* **Direction**: Format every line of the items below as a Markdown table with two columns, Row and Line, giving each line its row number and leaving out blank lines.
################
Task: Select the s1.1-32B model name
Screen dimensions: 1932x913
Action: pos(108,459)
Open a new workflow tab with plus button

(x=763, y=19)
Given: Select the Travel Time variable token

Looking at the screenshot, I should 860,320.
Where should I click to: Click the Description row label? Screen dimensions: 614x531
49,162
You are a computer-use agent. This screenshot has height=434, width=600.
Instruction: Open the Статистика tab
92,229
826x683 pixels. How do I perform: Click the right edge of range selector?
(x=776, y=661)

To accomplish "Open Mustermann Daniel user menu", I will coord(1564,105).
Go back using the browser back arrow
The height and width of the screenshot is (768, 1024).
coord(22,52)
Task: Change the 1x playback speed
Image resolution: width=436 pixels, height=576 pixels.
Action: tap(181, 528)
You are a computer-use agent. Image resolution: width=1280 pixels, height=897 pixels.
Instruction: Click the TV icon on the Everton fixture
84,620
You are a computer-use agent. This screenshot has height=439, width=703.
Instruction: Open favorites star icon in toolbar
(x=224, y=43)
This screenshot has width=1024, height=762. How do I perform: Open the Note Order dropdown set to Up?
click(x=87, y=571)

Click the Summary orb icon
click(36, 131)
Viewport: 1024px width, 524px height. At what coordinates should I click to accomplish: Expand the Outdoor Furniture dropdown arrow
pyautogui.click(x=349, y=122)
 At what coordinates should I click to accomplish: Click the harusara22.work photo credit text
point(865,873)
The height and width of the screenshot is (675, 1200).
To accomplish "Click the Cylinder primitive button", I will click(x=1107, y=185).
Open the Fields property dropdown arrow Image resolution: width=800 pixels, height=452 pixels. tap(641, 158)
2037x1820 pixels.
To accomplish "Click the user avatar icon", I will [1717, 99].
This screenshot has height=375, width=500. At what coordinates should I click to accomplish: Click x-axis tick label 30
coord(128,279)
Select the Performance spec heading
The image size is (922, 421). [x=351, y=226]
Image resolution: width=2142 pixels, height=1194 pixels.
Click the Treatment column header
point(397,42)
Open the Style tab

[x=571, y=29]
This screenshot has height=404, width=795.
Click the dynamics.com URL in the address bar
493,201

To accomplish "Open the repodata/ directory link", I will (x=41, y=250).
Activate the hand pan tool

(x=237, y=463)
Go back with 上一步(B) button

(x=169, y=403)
################
* **Finished exercise**:
| Row | Line |
|---|---|
| 1 | Task: Select the s1.1-32B model name |
| 2 | Screen dimensions: 1932x913 |
| 3 | Action: pos(108,459) |
| 4 | Open a new workflow tab with plus button |
| 5 | (x=763, y=19) |
| 6 | Given: Select the Travel Time variable token |
| 7 | Looking at the screenshot, I should 860,320. |
| 8 | Where should I click to: Click the Description row label? Screen dimensions: 614x531 |
| 9 | 49,162 |
| 10 | You are a computer-use agent. This screenshot has height=434, width=600. |
| 11 | Instruction: Open the Статистика tab |
| 12 | 92,229 |
| 13 | 826x683 pixels. How do I perform: Click the right edge of range selector? |
| 14 | (x=776, y=661) |
| 15 | To accomplish "Open Mustermann Daniel user menu", I will coord(1564,105). |
| 16 | Go back using the browser back arrow |
| 17 | The height and width of the screenshot is (768, 1024). |
| 18 | coord(22,52) |
| 19 | Task: Change the 1x playback speed |
| 20 | Image resolution: width=436 pixels, height=576 pixels. |
| 21 | Action: tap(181, 528) |
| 22 | You are a computer-use agent. Image resolution: width=1280 pixels, height=897 pixels. |
| 23 | Instruction: Click the TV icon on the Everton fixture |
| 24 | 84,620 |
| 25 | You are a computer-use agent. This screenshot has height=439, width=703. |
| 26 | Instruction: Open favorites star icon in toolbar |
| 27 | (x=224, y=43) |
| 28 | This screenshot has width=1024, height=762. How do I perform: Open the Note Order dropdown set to Up? |
| 29 | click(x=87, y=571) |
| 30 | Click the Summary orb icon |
| 31 | click(36, 131) |
| 32 | Viewport: 1024px width, 524px height. At what coordinates should I click to accomplish: Expand the Outdoor Furniture dropdown arrow |
| 33 | pyautogui.click(x=349, y=122) |
| 34 |  At what coordinates should I click to accomplish: Click the harusara22.work photo credit text |
| 35 | point(865,873) |
| 36 | The height and width of the screenshot is (675, 1200). |
| 37 | To accomplish "Click the Cylinder primitive button", I will click(x=1107, y=185). |
| 38 | Open the Fields property dropdown arrow Image resolution: width=800 pixels, height=452 pixels. tap(641, 158) |
| 39 | 2037x1820 pixels. |
| 40 | To accomplish "Click the user avatar icon", I will [1717, 99]. |
| 41 | This screenshot has height=375, width=500. At what coordinates should I click to accomplish: Click x-axis tick label 30 |
| 42 | coord(128,279) |
| 43 | Select the Performance spec heading |
| 44 | The image size is (922, 421). [x=351, y=226] |
| 45 | Image resolution: width=2142 pixels, height=1194 pixels. |
| 46 | Click the Treatment column header |
| 47 | point(397,42) |
| 48 | Open the Style tab |
| 49 | [x=571, y=29] |
| 50 | This screenshot has height=404, width=795. |
| 51 | Click the dynamics.com URL in the address bar |
| 52 | 493,201 |
| 53 | To accomplish "Open the repodata/ directory link", I will (x=41, y=250). |
| 54 | Activate the hand pan tool |
| 55 | (x=237, y=463) |
| 56 | Go back with 上一步(B) button |
| 57 | (x=169, y=403) |